El ejercicio en ayunas en cinta rodante no es apropiado para todos. Ciertas condiciones de salud y circunstancias de la vida hacen que sea una elección realmente mala:
Si va a comprometerse con sesiones de ayuno en cinta rodante, estas estrategias lo ayudarán a aprovecharlas al máximo y minimizar las desventajas:
El entrenamiento en ayunas en cinta rodante es una estrategia legítima con respaldo fisiológico real, pero no es mágico y no es para todos. El beneficio principal, una mayor oxidación de grasas durante la sesión, es real, pero no se traduce automáticamente en una pérdida de grasa significativamente mayor a largo plazo a menos que también se incorpore el resto de su nutrición. La pregunta más importante no es si come antes de la cinta, sino si es constante, entrena a una intensidad adecuada y come bien durante todo el día.

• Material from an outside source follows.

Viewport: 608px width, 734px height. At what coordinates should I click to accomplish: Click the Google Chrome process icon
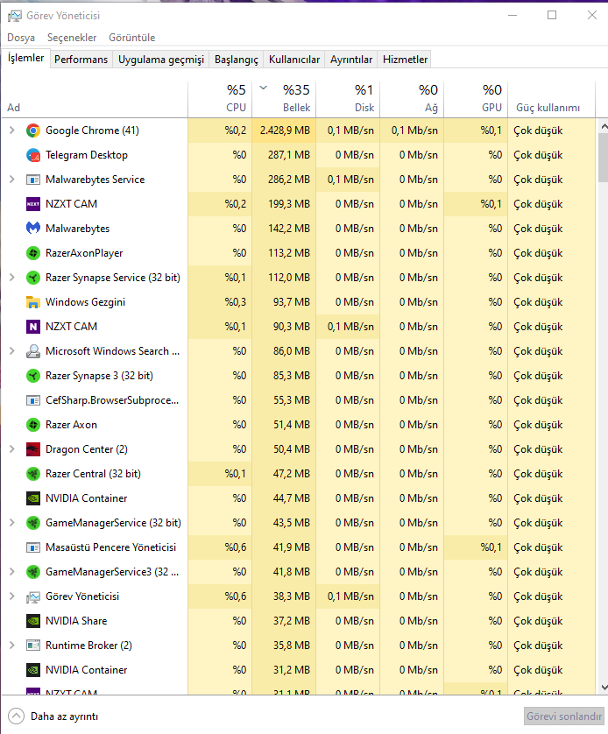33,131
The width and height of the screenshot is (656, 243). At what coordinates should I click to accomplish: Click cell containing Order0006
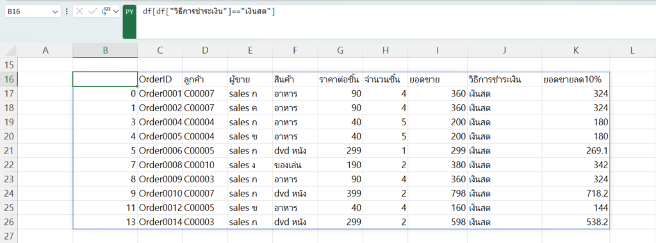[x=160, y=151]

Si hace ejercicio ocasionalmente y busca perder peso y le resulta más fácil subirse a la caminadora a primera hora de la mañana antes del desayuno, adelante: una caminata de 30 a 40 minutos o un trote ligero son seguros y efectivos en ayunas. Si estás entrenando para una carrera, persiguiendo objetivos de rendimiento o haciendo programas estructurados de carrera en cinta, come antes de entrenar. El combustible que pongas determinará directamente lo que podrás sacar.
El mejor entrenamiento en cinta rodante es aquel que puedes realizar de manera constante, sostenible y con suficiente energía para terminar fuerte. Si eso significa comer primero o no, es una decisión personal basada en sus objetivos, su horario y el rendimiento de su cuerpo. Comience con la opción de ayuno de menor intensidad, realice un seguimiento honesto de sus resultados durante cuatro a seis semanas y ajústelos a partir de ahí.